Input data: Begin

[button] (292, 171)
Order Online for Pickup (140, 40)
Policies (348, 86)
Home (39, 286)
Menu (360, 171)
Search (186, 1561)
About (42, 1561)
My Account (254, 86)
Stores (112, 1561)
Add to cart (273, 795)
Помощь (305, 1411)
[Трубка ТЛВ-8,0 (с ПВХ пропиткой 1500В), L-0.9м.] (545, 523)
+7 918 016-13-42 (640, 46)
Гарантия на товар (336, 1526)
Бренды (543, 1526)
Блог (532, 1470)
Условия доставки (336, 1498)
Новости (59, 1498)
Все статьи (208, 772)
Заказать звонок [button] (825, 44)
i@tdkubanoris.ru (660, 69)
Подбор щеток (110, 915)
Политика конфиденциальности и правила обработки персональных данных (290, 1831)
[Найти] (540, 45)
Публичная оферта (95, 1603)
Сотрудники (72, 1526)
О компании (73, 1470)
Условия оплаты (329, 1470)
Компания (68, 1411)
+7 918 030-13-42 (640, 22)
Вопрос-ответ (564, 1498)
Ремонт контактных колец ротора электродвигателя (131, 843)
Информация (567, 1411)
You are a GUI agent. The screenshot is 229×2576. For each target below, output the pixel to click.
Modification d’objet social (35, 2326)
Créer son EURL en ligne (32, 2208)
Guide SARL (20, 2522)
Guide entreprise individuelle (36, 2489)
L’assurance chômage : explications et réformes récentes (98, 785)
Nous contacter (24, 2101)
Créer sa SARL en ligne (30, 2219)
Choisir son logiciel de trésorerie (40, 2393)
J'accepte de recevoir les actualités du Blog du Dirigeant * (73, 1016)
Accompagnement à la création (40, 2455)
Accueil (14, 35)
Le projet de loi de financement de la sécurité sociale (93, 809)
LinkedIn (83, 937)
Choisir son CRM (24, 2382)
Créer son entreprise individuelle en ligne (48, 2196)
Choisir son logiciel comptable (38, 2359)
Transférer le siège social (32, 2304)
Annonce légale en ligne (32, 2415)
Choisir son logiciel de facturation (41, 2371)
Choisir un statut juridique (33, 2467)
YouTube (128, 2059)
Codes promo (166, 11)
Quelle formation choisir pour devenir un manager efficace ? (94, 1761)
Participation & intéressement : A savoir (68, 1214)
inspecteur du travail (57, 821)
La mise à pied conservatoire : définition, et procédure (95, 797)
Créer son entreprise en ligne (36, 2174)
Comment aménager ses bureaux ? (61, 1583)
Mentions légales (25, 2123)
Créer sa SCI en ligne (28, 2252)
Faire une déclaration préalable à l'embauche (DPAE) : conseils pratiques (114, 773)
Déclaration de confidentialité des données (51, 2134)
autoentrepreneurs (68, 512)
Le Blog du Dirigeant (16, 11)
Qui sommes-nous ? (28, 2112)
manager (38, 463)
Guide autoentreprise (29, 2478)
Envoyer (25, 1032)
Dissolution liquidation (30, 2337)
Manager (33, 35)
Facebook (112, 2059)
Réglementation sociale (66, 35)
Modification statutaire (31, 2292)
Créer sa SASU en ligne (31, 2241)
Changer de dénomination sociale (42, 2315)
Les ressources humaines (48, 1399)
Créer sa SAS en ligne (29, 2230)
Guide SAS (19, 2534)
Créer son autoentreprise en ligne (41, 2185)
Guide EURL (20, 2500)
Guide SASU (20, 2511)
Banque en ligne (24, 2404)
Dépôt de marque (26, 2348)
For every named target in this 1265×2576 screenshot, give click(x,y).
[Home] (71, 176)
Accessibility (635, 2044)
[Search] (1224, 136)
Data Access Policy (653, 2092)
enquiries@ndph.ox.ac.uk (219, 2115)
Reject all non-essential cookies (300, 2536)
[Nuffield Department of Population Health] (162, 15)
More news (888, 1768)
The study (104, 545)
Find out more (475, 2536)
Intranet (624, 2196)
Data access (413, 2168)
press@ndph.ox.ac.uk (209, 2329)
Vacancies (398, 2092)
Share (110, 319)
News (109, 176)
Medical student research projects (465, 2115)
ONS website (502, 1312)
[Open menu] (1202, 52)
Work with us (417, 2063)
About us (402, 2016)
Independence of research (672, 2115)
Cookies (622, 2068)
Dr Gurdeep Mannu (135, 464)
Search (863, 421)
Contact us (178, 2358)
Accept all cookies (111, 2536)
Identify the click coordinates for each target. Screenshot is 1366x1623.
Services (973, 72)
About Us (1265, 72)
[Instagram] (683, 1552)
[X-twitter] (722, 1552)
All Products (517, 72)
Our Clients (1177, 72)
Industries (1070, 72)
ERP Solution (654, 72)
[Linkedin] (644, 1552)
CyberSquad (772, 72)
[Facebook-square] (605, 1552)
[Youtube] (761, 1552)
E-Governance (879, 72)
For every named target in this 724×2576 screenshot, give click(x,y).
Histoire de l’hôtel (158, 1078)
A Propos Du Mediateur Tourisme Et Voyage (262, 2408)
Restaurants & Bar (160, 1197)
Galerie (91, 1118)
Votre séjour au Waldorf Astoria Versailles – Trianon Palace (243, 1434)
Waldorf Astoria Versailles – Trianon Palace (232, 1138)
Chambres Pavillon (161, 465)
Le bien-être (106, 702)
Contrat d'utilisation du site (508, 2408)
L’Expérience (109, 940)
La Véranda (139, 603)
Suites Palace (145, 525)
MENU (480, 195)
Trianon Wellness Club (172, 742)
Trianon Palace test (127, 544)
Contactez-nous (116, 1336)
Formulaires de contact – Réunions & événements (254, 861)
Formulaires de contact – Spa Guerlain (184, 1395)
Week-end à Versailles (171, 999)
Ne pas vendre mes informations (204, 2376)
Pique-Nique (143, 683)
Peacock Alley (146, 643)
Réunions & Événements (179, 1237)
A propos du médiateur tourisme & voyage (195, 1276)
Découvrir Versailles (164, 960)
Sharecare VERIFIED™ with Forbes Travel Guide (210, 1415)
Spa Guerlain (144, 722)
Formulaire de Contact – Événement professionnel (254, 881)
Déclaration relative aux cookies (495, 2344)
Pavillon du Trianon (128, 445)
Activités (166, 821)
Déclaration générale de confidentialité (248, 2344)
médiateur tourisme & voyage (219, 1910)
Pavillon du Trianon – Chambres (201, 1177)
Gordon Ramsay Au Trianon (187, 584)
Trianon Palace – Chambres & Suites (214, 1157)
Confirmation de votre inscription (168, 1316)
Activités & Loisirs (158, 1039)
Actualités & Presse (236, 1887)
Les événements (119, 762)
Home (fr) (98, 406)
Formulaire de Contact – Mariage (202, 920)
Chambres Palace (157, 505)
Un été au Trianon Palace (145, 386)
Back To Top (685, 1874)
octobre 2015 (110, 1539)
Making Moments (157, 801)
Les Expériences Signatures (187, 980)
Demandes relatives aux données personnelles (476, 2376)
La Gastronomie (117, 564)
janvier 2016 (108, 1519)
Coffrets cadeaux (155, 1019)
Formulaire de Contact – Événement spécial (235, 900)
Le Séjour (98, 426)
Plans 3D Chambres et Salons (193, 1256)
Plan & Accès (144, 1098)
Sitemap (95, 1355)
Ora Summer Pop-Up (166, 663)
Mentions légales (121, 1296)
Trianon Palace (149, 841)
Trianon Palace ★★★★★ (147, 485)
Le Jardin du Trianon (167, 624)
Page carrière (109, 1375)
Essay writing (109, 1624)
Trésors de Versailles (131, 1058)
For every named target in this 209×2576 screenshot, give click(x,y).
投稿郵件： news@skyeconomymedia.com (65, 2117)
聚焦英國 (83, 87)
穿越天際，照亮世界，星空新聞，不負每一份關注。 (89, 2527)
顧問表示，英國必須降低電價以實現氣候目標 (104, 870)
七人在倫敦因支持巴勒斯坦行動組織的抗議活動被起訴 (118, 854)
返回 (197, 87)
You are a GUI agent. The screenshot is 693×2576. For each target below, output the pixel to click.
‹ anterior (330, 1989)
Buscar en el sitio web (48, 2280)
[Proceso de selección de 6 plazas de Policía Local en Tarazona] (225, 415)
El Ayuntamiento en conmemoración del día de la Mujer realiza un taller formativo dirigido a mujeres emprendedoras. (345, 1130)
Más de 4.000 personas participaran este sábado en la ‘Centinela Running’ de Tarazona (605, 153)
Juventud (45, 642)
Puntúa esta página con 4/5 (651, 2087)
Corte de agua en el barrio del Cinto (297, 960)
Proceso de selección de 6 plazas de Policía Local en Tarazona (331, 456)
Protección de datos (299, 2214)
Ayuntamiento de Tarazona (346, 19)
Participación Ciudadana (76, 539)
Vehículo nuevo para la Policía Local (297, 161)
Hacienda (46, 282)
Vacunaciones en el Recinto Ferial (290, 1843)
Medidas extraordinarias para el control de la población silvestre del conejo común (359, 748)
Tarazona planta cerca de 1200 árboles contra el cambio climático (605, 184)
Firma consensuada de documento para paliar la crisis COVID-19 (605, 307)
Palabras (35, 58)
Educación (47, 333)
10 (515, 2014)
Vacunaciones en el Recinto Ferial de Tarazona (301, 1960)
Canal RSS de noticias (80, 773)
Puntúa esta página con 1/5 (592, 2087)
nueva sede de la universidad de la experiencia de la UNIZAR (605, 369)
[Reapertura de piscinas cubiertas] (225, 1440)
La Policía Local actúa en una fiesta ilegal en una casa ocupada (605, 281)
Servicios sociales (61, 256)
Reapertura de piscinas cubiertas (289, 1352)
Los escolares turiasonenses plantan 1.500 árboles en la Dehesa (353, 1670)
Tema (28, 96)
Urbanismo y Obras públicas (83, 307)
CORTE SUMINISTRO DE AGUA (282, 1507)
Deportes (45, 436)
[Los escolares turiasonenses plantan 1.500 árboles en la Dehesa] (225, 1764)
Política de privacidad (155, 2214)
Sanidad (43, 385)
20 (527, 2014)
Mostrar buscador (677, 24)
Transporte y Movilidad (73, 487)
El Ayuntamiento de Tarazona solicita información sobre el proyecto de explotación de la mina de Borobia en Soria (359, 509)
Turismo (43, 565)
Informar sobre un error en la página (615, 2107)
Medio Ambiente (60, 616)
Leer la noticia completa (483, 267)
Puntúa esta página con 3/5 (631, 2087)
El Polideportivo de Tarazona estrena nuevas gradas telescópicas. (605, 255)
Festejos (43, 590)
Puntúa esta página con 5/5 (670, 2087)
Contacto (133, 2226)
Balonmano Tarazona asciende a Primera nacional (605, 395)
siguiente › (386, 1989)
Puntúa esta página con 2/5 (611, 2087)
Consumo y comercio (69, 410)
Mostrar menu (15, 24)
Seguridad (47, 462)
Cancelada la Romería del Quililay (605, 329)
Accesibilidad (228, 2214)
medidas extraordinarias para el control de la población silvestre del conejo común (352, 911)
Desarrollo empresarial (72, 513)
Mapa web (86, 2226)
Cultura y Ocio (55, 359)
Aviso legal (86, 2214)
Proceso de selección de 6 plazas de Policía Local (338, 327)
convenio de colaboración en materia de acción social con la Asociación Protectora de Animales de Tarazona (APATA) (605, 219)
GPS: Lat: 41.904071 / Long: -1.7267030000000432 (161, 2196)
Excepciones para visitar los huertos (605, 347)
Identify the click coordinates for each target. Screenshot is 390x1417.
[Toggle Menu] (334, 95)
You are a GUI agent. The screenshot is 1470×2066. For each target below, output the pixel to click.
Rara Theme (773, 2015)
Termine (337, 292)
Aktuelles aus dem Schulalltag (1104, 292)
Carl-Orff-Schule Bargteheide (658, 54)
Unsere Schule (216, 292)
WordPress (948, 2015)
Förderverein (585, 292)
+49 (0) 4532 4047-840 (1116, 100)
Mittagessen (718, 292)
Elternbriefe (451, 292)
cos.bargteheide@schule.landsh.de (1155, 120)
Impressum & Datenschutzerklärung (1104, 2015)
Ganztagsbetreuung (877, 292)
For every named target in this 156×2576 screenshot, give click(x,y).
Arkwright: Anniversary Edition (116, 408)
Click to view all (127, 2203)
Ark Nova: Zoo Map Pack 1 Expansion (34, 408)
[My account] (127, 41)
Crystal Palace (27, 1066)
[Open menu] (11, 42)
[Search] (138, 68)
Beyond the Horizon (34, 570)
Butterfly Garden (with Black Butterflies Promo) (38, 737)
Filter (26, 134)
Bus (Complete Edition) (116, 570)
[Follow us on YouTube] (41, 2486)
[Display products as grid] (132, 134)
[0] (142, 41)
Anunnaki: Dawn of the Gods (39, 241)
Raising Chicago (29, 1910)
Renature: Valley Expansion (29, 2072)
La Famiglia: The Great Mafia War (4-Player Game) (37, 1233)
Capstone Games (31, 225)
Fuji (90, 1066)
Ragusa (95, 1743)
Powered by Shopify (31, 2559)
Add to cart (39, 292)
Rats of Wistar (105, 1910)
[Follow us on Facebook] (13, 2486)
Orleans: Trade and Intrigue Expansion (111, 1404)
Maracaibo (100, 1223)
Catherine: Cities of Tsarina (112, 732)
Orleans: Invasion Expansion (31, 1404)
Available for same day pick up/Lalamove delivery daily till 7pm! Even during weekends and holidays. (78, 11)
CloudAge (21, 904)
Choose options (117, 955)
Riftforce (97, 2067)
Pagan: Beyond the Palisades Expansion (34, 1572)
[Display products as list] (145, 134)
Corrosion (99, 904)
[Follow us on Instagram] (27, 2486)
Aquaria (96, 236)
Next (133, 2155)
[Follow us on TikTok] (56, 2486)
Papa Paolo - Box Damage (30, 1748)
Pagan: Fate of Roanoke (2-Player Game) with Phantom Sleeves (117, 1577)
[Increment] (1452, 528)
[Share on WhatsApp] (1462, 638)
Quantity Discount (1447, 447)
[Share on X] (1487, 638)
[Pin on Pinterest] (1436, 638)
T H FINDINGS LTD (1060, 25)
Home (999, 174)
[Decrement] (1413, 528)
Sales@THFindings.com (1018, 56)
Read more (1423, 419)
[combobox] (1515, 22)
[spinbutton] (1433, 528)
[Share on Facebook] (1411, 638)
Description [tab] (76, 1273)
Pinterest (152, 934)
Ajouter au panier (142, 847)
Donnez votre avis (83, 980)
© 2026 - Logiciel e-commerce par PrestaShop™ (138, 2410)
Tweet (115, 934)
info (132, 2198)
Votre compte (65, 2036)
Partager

Input data: End

Some lines contain the word "Blog". Pull each one out of the listing.

- Final answer:
J'accepte de recevoir les actualités du Blog du Dirigeant * (73, 1016)
Le Blog du Dirigeant (16, 11)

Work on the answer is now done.